By Alex Sanders/reporter
Bob is in a small, enclosed room face to face with a strange man in his mid-30s.
Fluorescent light catches his every freckle, facial twitch and nervous tick. Tethered to a briefcase-sized device by wires connected to his chest and fingertips, Bob hears the man ask if he’s a female. He then asks if Bob knows anyone accused of something.
“Bob, do you have experience with money?” he asks.
“Tell me, Bob, what is your name?”
The stranger’s machine then spits out a roll of scribbled chart-paper.
It’s a polygraph, more commonly known as a lie detector test.
The phony questions have scientific validity in what’s called a Controlled Questions Test. According to author Allen K. Hess in The Handbook of Forensic Psychology, test results can lead to a lifelong prison sentence, prevent a job offer and disclose one’s private fantasies.
It does this by exploiting a person’s stress level.
“Belts placed around the upper thorax and abdomen provide two separate records of chest movements,” Hess writes. “Sweaty palms are detected by electrodes attached to fingertips.”

WHAT YOU NEED TO DO
Answer these questions using the polygraph article:
1. What does the stranger's machine spit out?
2. What is the test that uses phony questions called?
3. According to Hess, what detects sweaty palms?
The material that follows is unrelated to the polygraph article and comes from a separate source.

GIVEN INFORMATION
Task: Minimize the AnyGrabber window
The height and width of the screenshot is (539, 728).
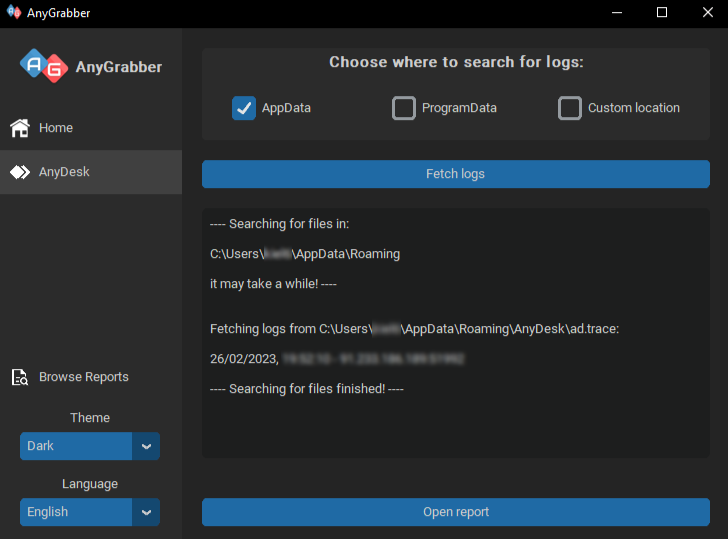Action: click(x=617, y=13)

RESPONSE BELOW
1. A roll of scribbled chart-paper.
2. A Controlled Questions Test.
3. Electrodes attached to the fingertips.